Consumer confidence in Europe's food industry could be damaged if the use of nanotechnology is not properly regulated or managed, the CIAA Congress in Brussels was told today (19 November).

In its final conference session, delegates debated the question of trust between food manufacturers and the public.

Catherine Geslain-Lanéelle, executive director of the European Food Safety Authority (EFSA) stressed a recent report by the EU's Eurobarometer survey that had shown European consumers were increasingly trusting EU food manufacturers on safety and quality.

She said: "Those polled showed consumers' trust is certainly improving.
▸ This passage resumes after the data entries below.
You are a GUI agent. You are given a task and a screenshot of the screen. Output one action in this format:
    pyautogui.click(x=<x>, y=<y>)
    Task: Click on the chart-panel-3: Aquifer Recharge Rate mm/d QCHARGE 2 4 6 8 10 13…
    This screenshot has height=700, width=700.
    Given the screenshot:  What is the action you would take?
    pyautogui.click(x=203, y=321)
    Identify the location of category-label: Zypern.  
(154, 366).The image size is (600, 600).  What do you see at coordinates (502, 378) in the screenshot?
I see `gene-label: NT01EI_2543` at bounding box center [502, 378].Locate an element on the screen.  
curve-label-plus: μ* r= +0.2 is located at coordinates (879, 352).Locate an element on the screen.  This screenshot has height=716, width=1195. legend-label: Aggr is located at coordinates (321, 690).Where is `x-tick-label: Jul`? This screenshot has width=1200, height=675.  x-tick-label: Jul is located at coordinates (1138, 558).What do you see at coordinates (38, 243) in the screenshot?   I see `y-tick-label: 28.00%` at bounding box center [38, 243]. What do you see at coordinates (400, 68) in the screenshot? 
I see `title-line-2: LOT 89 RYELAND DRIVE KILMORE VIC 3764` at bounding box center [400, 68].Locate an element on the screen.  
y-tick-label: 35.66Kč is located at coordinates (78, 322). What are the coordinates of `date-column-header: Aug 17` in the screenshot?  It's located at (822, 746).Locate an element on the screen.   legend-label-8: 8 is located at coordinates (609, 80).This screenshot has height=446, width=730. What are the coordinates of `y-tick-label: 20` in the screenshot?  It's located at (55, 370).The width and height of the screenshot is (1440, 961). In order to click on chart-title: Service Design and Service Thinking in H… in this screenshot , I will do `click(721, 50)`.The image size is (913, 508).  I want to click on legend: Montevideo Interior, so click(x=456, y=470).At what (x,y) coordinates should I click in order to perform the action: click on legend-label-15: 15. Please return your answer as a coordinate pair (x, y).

They even mentioned the pleasure aspect of food, improving cooking at home or going out to dinner."

However, Geslain-Lanéelle said the poll showed "of the risks, chemical contamination was the biggest fear [and] nanotechnology is also a cause of anxiety".

As a result, Geslain-Lanéelle said, unless the food industry was careful, discussions about nanotechnology move into the realm of paranoia and the sector would have to endure "a completely irrational debate" like the controversy over GM food.

Meanwhile, the EFSA director also complained about excessive numbers of EU regulations, which she argued made her job of fostering trust harder to communicate and manage. "EFSA now has 38 different workloads to deal with. Why so many? Couldn't there be some simplification?"